» Data extract:

§

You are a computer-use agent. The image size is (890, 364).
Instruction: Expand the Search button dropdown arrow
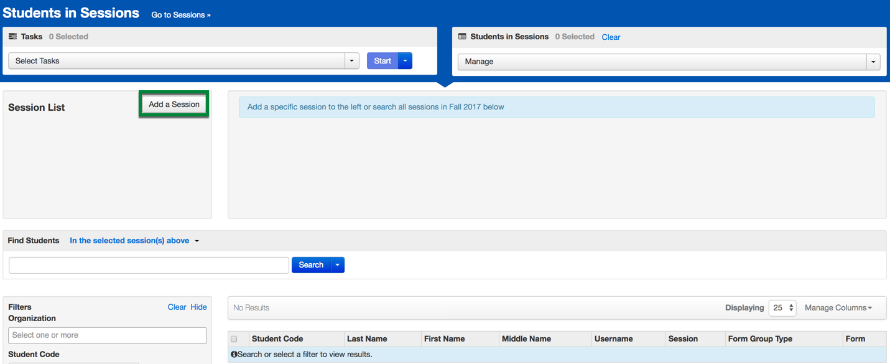point(338,265)
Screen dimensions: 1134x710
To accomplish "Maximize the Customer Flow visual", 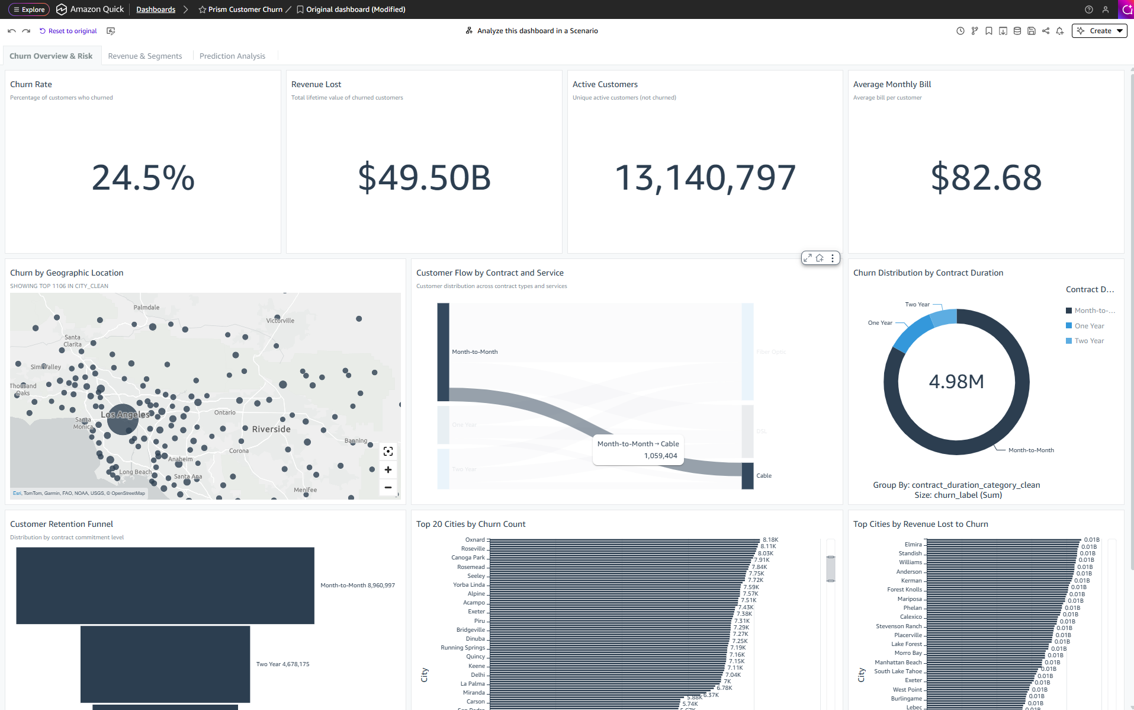I will [808, 258].
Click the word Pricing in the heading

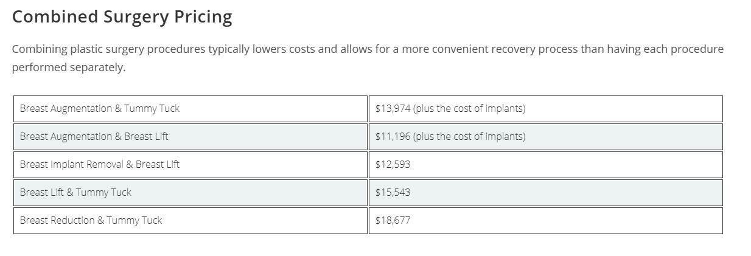(203, 17)
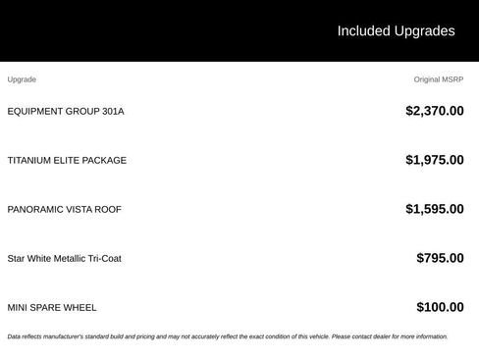Select TITANIUM ELITE PACKAGE upgrade

pos(67,161)
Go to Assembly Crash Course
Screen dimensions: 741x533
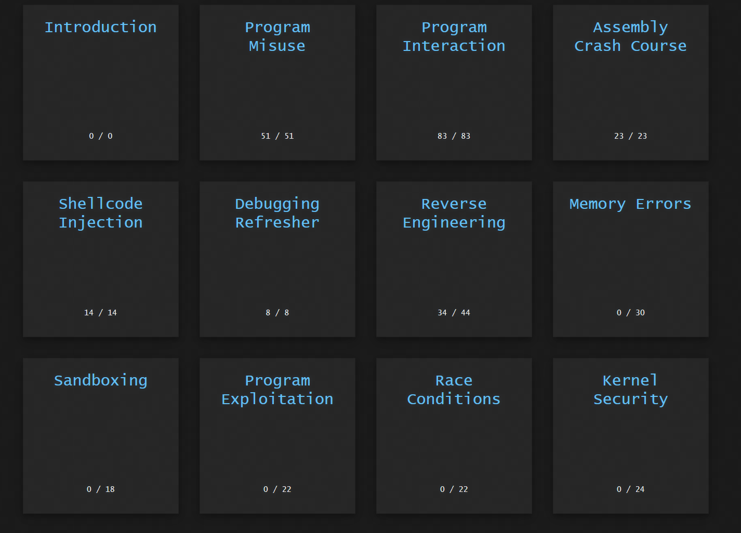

§

Nothing but the lines from the one containing "Go to Assembly Crash Course" through the end of the entries is to be retyped, exactly as written and without pictures.

» Response to this exercise:
Go to Assembly Crash Course
Screen dimensions: 741x533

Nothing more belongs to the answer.